◆ Work to do:
1. Decide whether each statement below agrees with the KSNV text. Answer yes or no for (a), (b) and (c), and quote the deciding words. (a) KSNV's transmitter sits on Black Mountain. (b) KLRJ-TV went on the air on channel 3. (c) Sinclair Broadcast Group owns KSNV.
2. Copy the part of the KSNV text starting with "KSNV is a television" and going on through "transmitter site relocation.", replacing "Henderson" with "Boulder City".

◆ Text block:
········

KSNV


KSNV is a television station in Las Vegas, Nevada, United States, affiliated with NBC. It is owned by Sinclair Broadcast Group alongside CW/MyNetworkTV affiliate KVCW. The two stations share studios on Foremaster Lane in Las Vegas; KSNV's transmitter is located on Black Mountain, near Henderson.
What is now KSNV traces its origin to the launch of KLRJ-TV on channel 2 on January 23, 1955. KLRJ-TV was owned by and named for the Las Vegas Review-Journal newspaper; it was licensed to the Las Vegas suburb of Henderson and maintained studios in between the two cities. Shortly after starting KLRJ-TV, Donrey acquired Las Vegas radio station KORK; channel 2 became KORK-TV in 1962, when the FCC permitted KLRJ-TV to change its city of license to Las Vegas. The station moved from channel 2 to channel 3 on January 3, 1967, as part of a transmitter site relocation.

········

◆ Dataset extract:
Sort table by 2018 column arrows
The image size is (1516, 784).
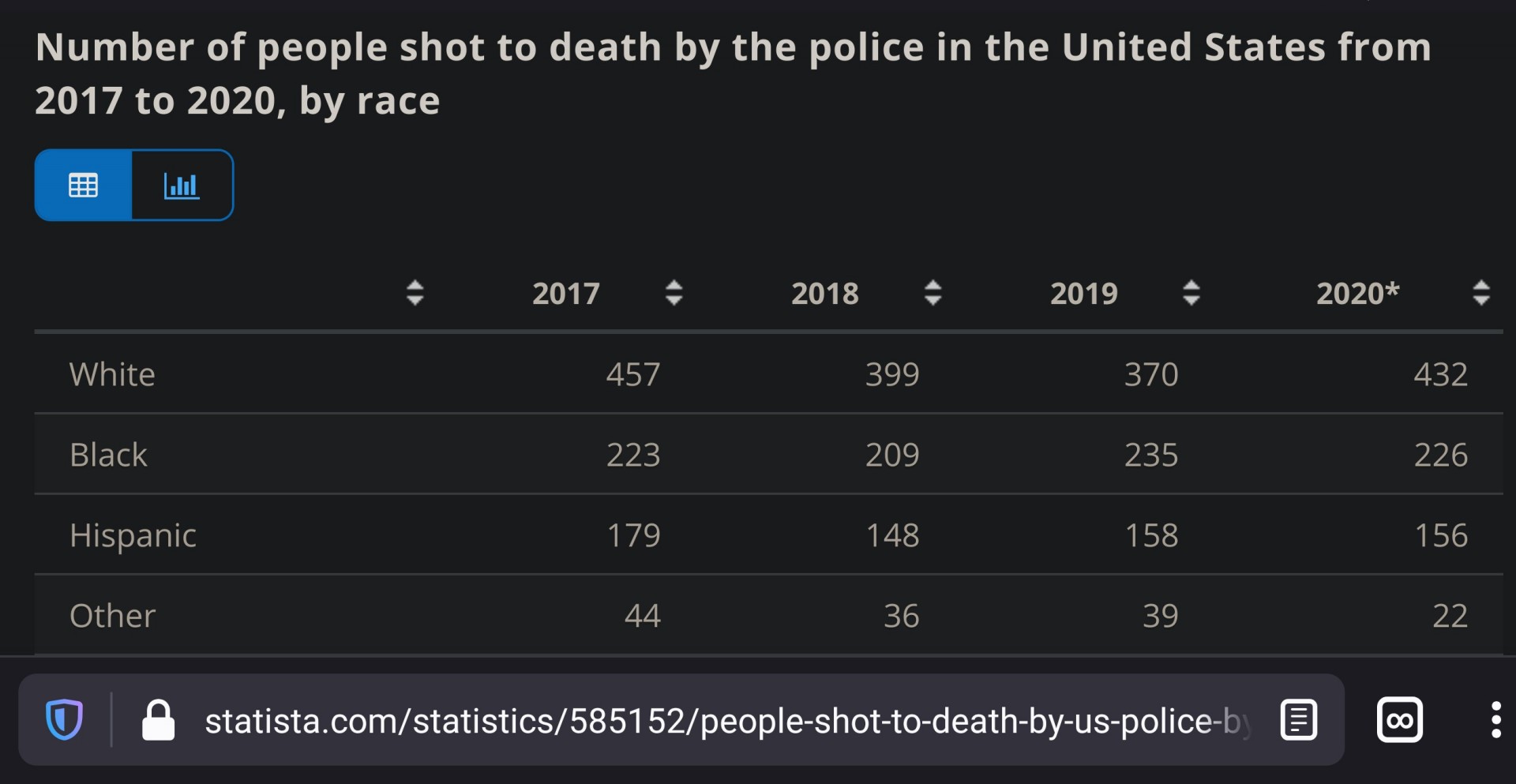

········

◆ Results for the exercise:
1.
(a) Yes: "KSNV's transmitter is located on Black Mountain, near Henderson."
(b) No: "the launch of KLRJ-TV on channel 2 on January 23, 1955"
(c) Yes: "It is owned by Sinclair Broadcast Group"

2.
KSNV is a television station in Las Vegas, Nevada, United States, affiliated with NBC. It is owned by Sinclair Broadcast Group alongside CW/MyNetworkTV affiliate KVCW. The two stations share studios on Foremaster Lane in Las Vegas; KSNV's transmitter is located on Black Mountain, near Boulder City.
What is now KSNV traces its origin to the launch of KLRJ-TV on channel 2 on January 23, 1955. KLRJ-TV was owned by and named for the Las Vegas Review-Journal newspaper; it was licensed to the Las Vegas suburb of Boulder City and maintained studios in between the two cities. Shortly after starting KLRJ-TV, Donrey acquired Las Vegas radio station KORK; channel 2 became KORK-TV in 1962, when the FCC permitted KLRJ-TV to change its city of license to Las Vegas. The station moved from channel 2 to channel 3 on January 3, 1967, as part of a transmitter site relocation.